What the task requires:
Return each line of the material below exactly. Begin at the first and end on the line with "Curriculum Introduction (100, 1888)".

Data records:
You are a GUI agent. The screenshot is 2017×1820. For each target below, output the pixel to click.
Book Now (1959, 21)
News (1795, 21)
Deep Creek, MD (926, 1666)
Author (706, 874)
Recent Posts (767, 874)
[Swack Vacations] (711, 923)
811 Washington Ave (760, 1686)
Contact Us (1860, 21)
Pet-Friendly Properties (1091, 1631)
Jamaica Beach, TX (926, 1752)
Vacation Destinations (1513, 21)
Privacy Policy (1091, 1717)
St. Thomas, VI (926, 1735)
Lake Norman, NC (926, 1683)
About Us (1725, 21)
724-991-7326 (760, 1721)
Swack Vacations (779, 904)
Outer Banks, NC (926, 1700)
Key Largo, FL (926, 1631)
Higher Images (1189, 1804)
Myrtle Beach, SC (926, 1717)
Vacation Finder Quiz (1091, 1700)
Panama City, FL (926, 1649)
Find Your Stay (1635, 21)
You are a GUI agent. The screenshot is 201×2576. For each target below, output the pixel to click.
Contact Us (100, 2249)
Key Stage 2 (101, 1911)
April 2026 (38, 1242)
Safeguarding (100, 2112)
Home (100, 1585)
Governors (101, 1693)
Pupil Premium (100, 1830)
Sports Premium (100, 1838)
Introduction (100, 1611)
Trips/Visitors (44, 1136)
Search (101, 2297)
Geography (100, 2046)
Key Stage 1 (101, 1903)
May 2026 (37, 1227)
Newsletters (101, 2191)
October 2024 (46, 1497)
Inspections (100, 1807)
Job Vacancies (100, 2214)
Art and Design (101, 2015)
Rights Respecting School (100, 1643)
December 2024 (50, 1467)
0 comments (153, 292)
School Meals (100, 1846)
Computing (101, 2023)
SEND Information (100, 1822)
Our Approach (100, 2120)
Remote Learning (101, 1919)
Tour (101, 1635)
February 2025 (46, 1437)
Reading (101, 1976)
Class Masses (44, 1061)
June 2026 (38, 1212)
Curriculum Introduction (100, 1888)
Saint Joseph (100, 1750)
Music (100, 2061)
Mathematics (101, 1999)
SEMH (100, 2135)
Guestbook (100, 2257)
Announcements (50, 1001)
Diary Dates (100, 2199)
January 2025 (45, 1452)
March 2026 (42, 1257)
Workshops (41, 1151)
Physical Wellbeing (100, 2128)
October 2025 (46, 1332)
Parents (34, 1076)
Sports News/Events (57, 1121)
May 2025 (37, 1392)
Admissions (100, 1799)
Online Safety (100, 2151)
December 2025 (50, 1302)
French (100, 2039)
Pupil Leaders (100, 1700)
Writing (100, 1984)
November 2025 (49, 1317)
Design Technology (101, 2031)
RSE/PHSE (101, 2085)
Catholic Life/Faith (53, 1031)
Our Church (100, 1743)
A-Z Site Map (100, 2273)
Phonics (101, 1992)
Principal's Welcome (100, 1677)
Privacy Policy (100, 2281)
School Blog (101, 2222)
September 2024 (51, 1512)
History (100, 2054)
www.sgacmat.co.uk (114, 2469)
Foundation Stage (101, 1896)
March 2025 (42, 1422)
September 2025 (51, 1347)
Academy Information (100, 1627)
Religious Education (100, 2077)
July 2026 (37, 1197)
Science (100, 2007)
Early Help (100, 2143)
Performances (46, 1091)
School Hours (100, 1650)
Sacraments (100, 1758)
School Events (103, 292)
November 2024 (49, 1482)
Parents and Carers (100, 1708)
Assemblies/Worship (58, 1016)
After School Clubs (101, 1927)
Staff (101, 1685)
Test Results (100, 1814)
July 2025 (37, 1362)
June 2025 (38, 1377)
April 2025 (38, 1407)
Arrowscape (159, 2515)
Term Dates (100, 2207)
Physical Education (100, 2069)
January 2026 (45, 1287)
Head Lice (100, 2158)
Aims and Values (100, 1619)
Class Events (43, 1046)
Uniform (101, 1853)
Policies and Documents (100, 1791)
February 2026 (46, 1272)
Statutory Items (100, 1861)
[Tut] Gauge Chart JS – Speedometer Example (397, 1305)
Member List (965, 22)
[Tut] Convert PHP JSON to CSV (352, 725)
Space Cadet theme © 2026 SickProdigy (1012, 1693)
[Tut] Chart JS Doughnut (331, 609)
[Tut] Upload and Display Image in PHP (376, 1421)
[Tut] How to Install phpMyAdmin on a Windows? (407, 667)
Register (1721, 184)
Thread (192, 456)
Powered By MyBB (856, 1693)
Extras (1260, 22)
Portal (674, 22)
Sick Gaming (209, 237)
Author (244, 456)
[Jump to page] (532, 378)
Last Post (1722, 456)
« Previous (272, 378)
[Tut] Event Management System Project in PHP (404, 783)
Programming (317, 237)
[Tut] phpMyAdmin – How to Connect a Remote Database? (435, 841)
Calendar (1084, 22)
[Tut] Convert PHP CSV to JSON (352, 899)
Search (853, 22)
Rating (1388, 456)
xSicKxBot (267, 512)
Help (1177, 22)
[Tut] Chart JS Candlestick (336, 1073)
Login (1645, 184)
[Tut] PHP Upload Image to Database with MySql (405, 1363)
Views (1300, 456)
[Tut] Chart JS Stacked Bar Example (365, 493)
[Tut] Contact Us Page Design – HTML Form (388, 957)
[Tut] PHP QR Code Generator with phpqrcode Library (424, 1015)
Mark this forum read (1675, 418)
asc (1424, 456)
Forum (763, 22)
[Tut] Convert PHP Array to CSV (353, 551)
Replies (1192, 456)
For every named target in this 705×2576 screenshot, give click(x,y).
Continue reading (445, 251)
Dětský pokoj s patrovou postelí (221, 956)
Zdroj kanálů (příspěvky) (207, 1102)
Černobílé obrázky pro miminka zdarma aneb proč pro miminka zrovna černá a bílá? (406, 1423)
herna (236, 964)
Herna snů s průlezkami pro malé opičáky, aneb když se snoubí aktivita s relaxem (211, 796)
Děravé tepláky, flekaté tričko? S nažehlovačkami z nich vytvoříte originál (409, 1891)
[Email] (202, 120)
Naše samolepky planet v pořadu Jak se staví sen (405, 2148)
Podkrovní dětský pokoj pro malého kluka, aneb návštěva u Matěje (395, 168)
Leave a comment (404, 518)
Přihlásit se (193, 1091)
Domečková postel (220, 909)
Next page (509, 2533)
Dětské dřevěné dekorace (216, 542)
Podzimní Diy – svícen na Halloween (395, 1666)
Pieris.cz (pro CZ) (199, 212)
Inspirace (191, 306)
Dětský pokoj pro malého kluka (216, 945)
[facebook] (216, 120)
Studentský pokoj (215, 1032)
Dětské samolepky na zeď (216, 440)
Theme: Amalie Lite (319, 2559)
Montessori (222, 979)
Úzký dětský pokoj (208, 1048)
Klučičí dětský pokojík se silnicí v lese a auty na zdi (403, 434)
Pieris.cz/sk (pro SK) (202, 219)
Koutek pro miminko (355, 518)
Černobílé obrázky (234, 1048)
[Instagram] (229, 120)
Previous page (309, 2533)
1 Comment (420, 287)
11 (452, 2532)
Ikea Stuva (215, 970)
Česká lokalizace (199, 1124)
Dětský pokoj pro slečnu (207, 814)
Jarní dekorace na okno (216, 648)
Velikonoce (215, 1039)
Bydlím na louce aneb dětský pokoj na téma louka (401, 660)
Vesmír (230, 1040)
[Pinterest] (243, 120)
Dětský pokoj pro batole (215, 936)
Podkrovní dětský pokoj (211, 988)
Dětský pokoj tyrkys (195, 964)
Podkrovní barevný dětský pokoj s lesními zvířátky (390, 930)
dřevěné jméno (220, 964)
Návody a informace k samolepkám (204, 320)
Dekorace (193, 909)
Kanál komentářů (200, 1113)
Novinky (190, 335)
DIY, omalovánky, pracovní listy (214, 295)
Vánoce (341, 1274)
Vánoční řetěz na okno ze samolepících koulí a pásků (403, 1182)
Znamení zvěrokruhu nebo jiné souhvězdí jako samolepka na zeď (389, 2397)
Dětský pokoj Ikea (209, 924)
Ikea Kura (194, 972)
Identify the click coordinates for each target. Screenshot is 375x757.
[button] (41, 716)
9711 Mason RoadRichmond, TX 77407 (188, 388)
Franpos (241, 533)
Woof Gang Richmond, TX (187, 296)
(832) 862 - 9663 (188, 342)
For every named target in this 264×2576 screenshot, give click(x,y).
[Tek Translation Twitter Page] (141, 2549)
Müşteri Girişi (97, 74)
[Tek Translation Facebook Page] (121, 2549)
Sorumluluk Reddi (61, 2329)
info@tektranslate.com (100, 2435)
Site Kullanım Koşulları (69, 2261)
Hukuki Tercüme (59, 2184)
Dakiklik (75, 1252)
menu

Exercise output:
You are a GUI agent. The screenshot is 2017×1820. For each target below, output the pixel to click.
Book Now (1959, 21)
News (1795, 21)
Deep Creek, MD (926, 1666)
Author (706, 874)
Recent Posts (767, 874)
[Swack Vacations] (711, 923)
811 Washington Ave (760, 1686)
Contact Us (1860, 21)
Pet-Friendly Properties (1091, 1631)
Jamaica Beach, TX (926, 1752)
Vacation Destinations (1513, 21)
Privacy Policy (1091, 1717)
St. Thomas, VI (926, 1735)
Lake Norman, NC (926, 1683)
About Us (1725, 21)
724-991-7326 (760, 1721)
Swack Vacations (779, 904)
Outer Banks, NC (926, 1700)
Key Largo, FL (926, 1631)
Higher Images (1189, 1804)
Myrtle Beach, SC (926, 1717)
Vacation Finder Quiz (1091, 1700)
Panama City, FL (926, 1649)
Find Your Stay (1635, 21)
You are a GUI agent. The screenshot is 201×2576. For each target below, output the pixel to click.
Contact Us (100, 2249)
Key Stage 2 (101, 1911)
April 2026 (38, 1242)
Safeguarding (100, 2112)
Home (100, 1585)
Governors (101, 1693)
Pupil Premium (100, 1830)
Sports Premium (100, 1838)
Introduction (100, 1611)
Trips/Visitors (44, 1136)
Search (101, 2297)
Geography (100, 2046)
Key Stage 1 (101, 1903)
May 2026 (37, 1227)
Newsletters (101, 2191)
October 2024 (46, 1497)
Inspections (100, 1807)
Job Vacancies (100, 2214)
Art and Design (101, 2015)
Rights Respecting School (100, 1643)
December 2024 (50, 1467)
0 comments (153, 292)
School Meals (100, 1846)
Computing (101, 2023)
SEND Information (100, 1822)
Our Approach (100, 2120)
Remote Learning (101, 1919)
Tour (101, 1635)
February 2025 (46, 1437)
Reading (101, 1976)
Class Masses (44, 1061)
June 2026 (38, 1212)
Curriculum Introduction (100, 1888)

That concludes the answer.